Stated task a:
Answer these from the passage on Ward:
(i) On what date did Ward join the ruling on sex discrimination?
(ii) What is the name of Ward's wife?
(iii) Where does the couple have homes?

Excerpted passage:
════════
Ward reaffirmed the well-established requirement that a solicitor's bill must allow the client to have sufficient information to decide whether to seek taxation, and held that the proper principle was that there must be something in the written bill to indicate the ambit of the work, but that inadequacies in the bill of description of the work done may be redressed by accompanying documents or the client's knowledge. The appeal was dismissed as each bill was obviously and latterly expressly for professional charges, and also identified the matter and the periods of time they applied to. Therefore, the claim should not be struck out as the issue of adequacy of the bills (together with the client's knowledge) was a triable matter.

===Sex discrimination===
In a landmark ruling on 21 December 2004, Ward, together with Lord Justice Baker and Lady Justice Arden—on the basis of EU Council Directive 79/7/EEC—also ruled against the Secretary of State for Work and Pensions on the ground of sex discrimination for withholding from a separated father with shared care of his child receipt of the appropriate Job Seeker's Allowance child additions (JSA) because he was not in receipt of Child Benefit for his child.

==Family life==
He is married to leading London divorce solicitor, Helen Ward. The couple has homes in Little Venice and Suffolk
They had twin daughters: Amelia (who died in 2001 aged 16 in a rock-fall accident in South Africa) and Kate.
════════
Records shown:
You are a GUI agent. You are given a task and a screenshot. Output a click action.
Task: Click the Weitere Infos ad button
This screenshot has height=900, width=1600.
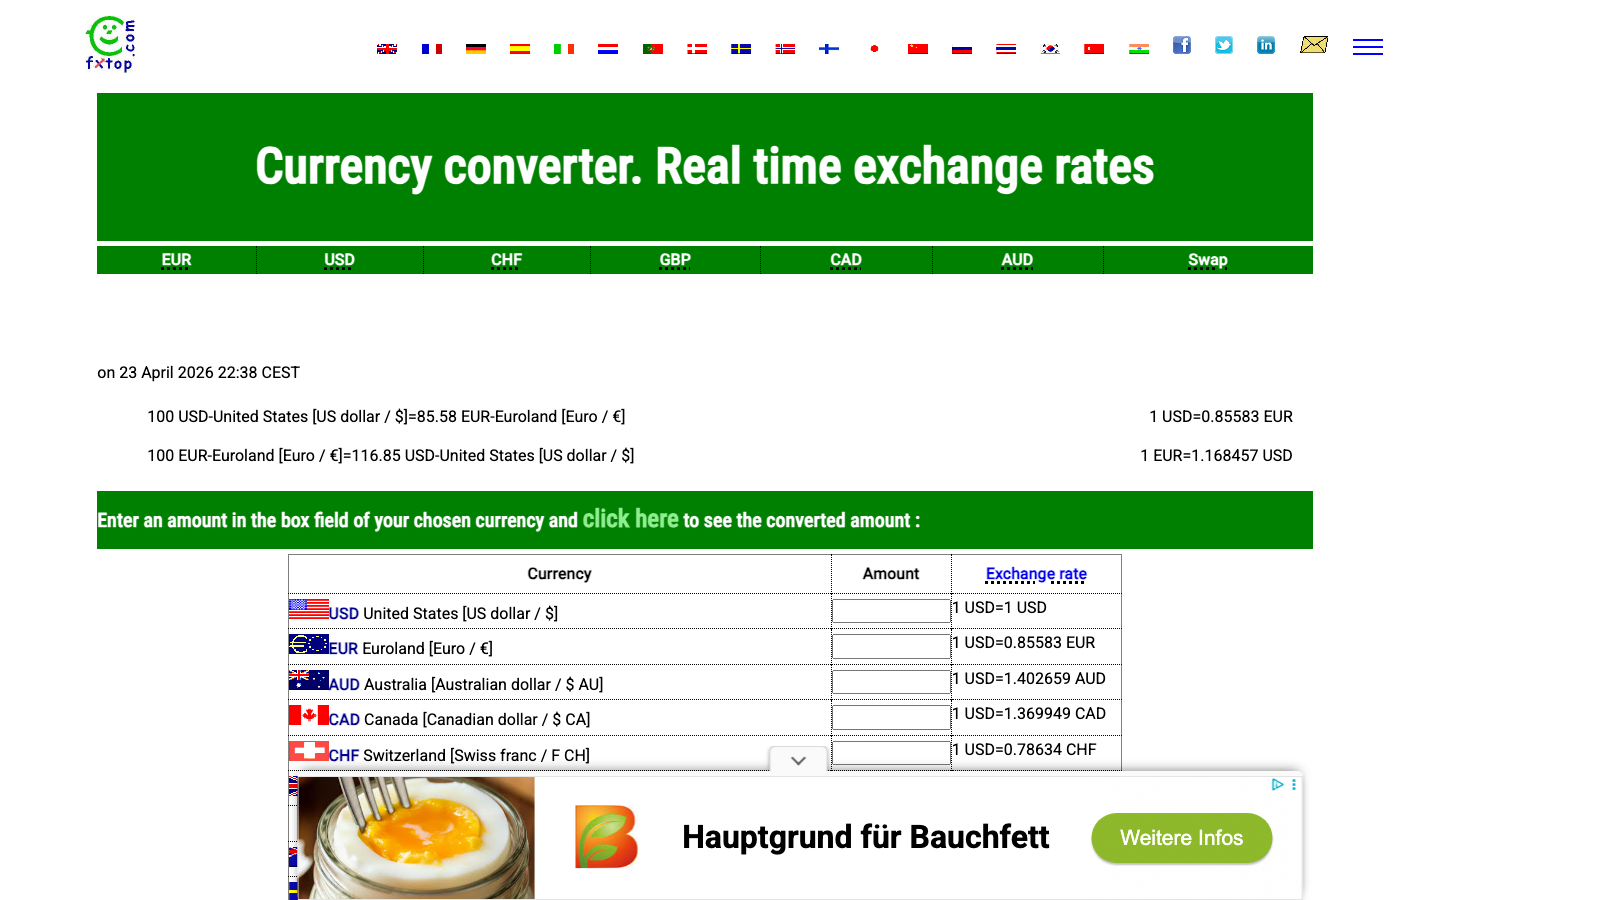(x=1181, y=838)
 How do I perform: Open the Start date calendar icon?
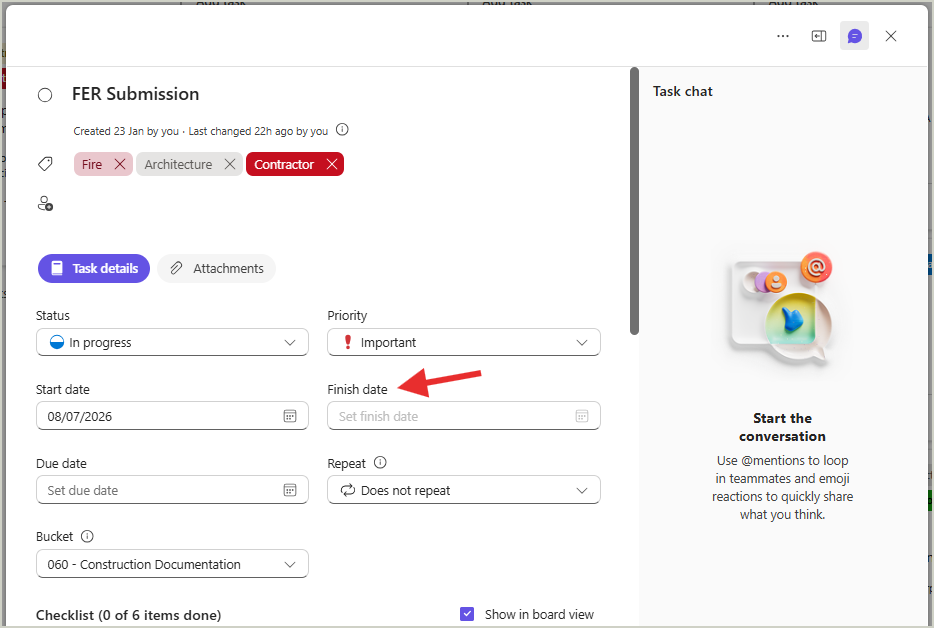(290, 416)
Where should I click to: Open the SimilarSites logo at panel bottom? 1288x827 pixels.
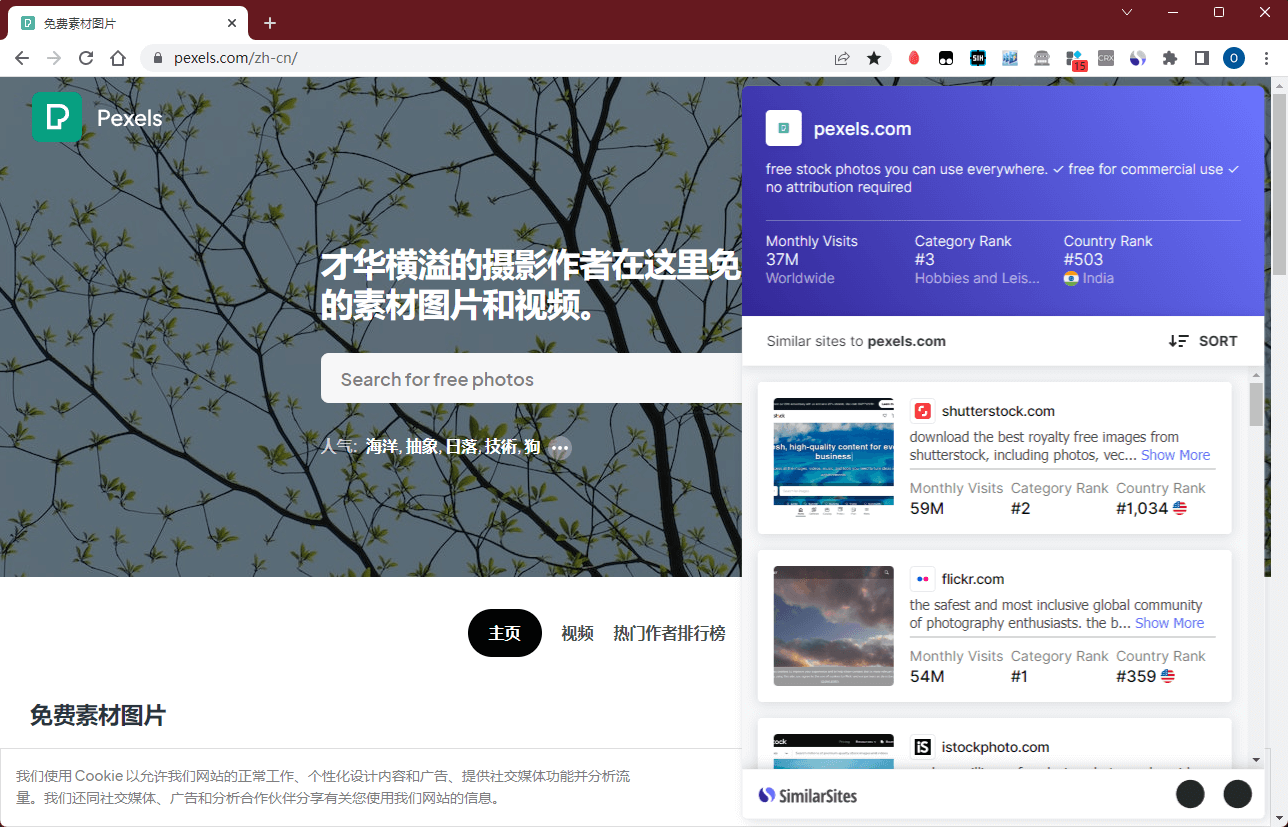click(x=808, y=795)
════════
Stated task b:
In the records, from the line holding "How do I perform: Open" through the end of the records, inclusive, substitute "Select" for "Open" and write those lines out again with the pictures left out.

Written answer a:
(i) 21 December 2004
(ii) Helen Ward
(iii) Little Venice and Suffolk

Written answer b:
 How do I perform: Select the Start date calendar icon?
(290, 416)
Where should I click to: Select the SimilarSites logo at panel bottom? 1288x827 pixels.
click(x=808, y=795)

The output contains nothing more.